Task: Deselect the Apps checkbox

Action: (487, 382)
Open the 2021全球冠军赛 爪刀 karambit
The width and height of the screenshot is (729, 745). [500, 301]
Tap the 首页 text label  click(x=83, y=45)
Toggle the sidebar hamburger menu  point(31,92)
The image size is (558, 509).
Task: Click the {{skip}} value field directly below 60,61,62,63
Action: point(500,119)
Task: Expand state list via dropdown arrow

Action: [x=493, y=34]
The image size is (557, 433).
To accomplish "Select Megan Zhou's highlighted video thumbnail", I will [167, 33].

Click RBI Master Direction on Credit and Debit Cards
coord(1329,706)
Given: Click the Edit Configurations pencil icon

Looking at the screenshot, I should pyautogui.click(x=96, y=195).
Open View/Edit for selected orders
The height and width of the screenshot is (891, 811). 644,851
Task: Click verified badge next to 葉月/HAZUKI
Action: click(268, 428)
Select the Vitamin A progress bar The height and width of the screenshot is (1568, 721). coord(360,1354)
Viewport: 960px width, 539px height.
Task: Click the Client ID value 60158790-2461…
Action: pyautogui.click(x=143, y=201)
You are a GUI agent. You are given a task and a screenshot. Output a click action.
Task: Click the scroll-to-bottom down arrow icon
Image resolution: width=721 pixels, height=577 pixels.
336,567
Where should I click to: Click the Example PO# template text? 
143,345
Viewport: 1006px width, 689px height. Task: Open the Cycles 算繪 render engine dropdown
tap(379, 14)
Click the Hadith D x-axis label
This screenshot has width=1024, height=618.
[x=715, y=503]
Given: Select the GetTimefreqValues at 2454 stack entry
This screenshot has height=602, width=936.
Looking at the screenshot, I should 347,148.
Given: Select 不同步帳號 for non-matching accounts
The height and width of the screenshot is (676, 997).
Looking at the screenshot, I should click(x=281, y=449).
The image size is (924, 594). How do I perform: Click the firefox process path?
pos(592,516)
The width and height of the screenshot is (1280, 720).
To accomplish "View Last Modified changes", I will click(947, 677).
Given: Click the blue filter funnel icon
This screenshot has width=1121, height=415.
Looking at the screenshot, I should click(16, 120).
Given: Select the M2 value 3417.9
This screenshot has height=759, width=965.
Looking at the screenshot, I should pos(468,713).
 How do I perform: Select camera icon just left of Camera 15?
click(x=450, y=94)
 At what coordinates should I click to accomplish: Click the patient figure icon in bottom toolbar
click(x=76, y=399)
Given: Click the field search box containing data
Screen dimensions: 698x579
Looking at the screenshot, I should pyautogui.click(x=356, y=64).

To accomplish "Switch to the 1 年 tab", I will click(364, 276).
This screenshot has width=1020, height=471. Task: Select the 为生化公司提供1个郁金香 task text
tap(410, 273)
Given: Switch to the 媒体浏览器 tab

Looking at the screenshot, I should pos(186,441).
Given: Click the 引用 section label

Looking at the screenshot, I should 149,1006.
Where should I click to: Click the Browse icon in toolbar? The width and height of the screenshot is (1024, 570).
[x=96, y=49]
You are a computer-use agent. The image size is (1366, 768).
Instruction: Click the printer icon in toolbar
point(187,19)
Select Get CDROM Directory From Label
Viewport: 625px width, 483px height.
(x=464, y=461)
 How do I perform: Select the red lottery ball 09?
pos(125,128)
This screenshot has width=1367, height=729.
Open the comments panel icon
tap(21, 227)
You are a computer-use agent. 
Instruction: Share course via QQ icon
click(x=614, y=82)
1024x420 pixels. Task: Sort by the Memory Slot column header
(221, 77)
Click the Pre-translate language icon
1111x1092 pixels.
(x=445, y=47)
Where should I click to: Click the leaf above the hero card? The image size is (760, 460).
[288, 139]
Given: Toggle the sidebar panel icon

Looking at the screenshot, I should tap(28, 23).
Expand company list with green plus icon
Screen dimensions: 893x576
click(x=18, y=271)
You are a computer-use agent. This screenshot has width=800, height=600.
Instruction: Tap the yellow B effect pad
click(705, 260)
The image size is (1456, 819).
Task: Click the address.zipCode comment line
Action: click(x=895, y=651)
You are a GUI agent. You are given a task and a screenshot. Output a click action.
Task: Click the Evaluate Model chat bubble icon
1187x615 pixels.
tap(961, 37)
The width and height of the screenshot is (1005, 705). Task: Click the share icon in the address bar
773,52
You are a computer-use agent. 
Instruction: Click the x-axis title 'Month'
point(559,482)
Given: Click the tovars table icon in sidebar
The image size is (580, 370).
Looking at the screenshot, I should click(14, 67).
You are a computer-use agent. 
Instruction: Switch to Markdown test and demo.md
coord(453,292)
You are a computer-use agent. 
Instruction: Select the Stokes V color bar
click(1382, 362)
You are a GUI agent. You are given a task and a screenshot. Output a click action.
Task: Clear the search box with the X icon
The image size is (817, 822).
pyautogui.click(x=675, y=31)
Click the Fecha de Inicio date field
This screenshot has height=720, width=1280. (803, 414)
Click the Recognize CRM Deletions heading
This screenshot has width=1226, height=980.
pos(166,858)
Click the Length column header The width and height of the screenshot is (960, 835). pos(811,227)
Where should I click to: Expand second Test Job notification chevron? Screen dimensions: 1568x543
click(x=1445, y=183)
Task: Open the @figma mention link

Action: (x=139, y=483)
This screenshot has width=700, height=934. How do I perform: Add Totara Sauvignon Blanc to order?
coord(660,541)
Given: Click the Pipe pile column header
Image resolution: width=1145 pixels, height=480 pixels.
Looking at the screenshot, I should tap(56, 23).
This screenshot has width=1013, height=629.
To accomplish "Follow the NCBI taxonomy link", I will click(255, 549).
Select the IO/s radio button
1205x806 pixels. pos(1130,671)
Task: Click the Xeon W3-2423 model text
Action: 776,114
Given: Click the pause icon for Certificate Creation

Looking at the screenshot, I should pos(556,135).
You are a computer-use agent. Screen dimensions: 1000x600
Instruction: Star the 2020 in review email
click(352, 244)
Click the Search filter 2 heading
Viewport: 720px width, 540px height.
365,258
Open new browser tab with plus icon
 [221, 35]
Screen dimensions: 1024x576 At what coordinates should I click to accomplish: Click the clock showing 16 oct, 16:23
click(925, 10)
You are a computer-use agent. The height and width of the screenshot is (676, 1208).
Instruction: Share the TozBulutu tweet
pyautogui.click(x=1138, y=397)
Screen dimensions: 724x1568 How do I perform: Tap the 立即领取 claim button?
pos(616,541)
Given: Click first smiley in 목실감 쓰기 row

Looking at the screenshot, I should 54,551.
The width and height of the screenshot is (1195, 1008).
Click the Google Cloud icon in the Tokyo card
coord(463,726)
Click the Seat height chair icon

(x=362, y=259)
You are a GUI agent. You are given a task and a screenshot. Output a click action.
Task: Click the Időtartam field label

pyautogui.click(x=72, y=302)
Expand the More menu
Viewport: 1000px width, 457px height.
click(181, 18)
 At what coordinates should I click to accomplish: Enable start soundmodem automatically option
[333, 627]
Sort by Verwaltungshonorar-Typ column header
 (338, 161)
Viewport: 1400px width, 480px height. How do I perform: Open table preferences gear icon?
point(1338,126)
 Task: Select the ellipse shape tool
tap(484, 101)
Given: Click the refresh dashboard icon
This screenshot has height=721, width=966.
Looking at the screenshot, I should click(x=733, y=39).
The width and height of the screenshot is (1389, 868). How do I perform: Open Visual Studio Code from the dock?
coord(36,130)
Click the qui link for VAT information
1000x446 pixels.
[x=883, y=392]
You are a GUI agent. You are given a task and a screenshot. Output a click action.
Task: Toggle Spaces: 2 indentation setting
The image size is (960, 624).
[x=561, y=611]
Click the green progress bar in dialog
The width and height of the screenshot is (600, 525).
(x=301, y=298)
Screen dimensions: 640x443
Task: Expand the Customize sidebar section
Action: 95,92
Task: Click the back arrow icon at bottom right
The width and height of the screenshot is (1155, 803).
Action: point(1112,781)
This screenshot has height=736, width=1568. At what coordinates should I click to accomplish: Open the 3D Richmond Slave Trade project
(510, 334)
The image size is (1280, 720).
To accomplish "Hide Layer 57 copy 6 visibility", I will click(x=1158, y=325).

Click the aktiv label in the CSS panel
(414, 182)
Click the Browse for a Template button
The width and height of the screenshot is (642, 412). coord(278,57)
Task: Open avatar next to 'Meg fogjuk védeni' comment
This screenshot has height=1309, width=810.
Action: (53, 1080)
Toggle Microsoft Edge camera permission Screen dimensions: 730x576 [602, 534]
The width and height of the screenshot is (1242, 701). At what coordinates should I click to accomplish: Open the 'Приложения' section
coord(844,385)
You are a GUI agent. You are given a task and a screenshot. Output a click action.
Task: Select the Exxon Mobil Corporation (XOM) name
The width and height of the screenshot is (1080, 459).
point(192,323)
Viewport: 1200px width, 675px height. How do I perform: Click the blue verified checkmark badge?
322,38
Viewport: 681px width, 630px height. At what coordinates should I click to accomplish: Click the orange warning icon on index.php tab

----------------

- _Task item_
Return all lines of the material that have "will" in them.

- _Exercise answer_
To accomplish "Select Megan Zhou's highlighted video thumbnail", I will [167, 33].
To accomplish "View Last Modified changes", I will click(947, 677).
To accomplish "Switch to the 1 年 tab", I will click(364, 276).
To accomplish "Follow the NCBI taxonomy link", I will click(255, 549).
To accomplish "Hide Layer 57 copy 6 visibility", I will click(x=1158, y=325).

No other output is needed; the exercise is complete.